Send back every line of the data exactly.

PROVIDED INFORMATION: Begin

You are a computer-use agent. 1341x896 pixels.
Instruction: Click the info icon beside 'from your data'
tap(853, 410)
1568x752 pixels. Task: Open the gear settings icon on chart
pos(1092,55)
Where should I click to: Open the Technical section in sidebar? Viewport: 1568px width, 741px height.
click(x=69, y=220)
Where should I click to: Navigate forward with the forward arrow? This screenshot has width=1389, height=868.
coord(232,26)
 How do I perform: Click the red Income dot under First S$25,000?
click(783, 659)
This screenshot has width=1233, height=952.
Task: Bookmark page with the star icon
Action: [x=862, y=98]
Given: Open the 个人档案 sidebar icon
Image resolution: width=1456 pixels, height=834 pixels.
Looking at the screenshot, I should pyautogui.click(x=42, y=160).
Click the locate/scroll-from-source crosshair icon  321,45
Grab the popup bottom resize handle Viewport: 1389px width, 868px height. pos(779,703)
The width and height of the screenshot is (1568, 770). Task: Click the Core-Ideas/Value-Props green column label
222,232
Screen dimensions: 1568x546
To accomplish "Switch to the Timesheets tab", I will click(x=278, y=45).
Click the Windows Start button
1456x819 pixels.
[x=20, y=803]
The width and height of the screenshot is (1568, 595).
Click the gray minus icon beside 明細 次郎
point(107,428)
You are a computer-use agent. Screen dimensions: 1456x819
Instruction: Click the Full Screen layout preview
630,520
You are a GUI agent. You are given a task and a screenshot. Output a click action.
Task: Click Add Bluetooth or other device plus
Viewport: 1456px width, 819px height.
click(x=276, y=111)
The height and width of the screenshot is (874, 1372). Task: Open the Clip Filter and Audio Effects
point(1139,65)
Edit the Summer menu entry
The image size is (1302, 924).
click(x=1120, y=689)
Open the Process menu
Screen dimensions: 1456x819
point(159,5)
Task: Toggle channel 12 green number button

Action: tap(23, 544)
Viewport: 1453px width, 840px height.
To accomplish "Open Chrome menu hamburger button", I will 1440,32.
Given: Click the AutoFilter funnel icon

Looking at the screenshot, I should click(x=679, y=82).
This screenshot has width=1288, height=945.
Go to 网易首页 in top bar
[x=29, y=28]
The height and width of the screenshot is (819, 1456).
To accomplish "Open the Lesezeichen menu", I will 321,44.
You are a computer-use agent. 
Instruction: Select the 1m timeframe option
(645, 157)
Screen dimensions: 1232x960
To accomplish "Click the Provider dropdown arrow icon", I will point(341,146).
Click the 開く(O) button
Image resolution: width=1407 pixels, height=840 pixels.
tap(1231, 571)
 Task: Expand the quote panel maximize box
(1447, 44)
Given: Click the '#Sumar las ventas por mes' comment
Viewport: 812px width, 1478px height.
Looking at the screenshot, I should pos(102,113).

PROVIDED INFORMATION: End

▶ [EXERCISE RESPONSE]:
You are a computer-use agent. 1341x896 pixels.
Instruction: Click the info icon beside 'from your data'
tap(853, 410)
1568x752 pixels. Task: Open the gear settings icon on chart
pos(1092,55)
Where should I click to: Open the Technical section in sidebar? Viewport: 1568px width, 741px height.
click(x=69, y=220)
Where should I click to: Navigate forward with the forward arrow? This screenshot has width=1389, height=868.
coord(232,26)
 How do I perform: Click the red Income dot under First S$25,000?
click(783, 659)
This screenshot has width=1233, height=952.
Task: Bookmark page with the star icon
Action: [x=862, y=98]
Given: Open the 个人档案 sidebar icon
Image resolution: width=1456 pixels, height=834 pixels.
Looking at the screenshot, I should pyautogui.click(x=42, y=160).
Click the locate/scroll-from-source crosshair icon  321,45
Grab the popup bottom resize handle Viewport: 1389px width, 868px height. pos(779,703)
The width and height of the screenshot is (1568, 770). Task: Click the Core-Ideas/Value-Props green column label
222,232
Screen dimensions: 1568x546
To accomplish "Switch to the Timesheets tab", I will click(x=278, y=45).
Click the Windows Start button
1456x819 pixels.
[x=20, y=803]
The width and height of the screenshot is (1568, 595).
Click the gray minus icon beside 明細 次郎
point(107,428)
You are a computer-use agent. Screen dimensions: 1456x819
Instruction: Click the Full Screen layout preview
630,520
You are a GUI agent. You are given a task and a screenshot. Output a click action.
Task: Click Add Bluetooth or other device plus
Viewport: 1456px width, 819px height.
click(x=276, y=111)
The height and width of the screenshot is (874, 1372). Task: Open the Clip Filter and Audio Effects
point(1139,65)
Edit the Summer menu entry
The image size is (1302, 924).
click(x=1120, y=689)
Open the Process menu
Screen dimensions: 1456x819
point(159,5)
Task: Toggle channel 12 green number button

Action: tap(23, 544)
Viewport: 1453px width, 840px height.
To accomplish "Open Chrome menu hamburger button", I will 1440,32.
Given: Click the AutoFilter funnel icon

Looking at the screenshot, I should click(x=679, y=82).
This screenshot has width=1288, height=945.
Go to 网易首页 in top bar
[x=29, y=28]
The height and width of the screenshot is (819, 1456).
To accomplish "Open the Lesezeichen menu", I will 321,44.
You are a computer-use agent. 
Instruction: Select the 1m timeframe option
(645, 157)
Screen dimensions: 1232x960
To accomplish "Click the Provider dropdown arrow icon", I will point(341,146).
Click the 開く(O) button
Image resolution: width=1407 pixels, height=840 pixels.
tap(1231, 571)
 Task: Expand the quote panel maximize box
(1447, 44)
Given: Click the '#Sumar las ventas por mes' comment
Viewport: 812px width, 1478px height.
Looking at the screenshot, I should pos(102,113).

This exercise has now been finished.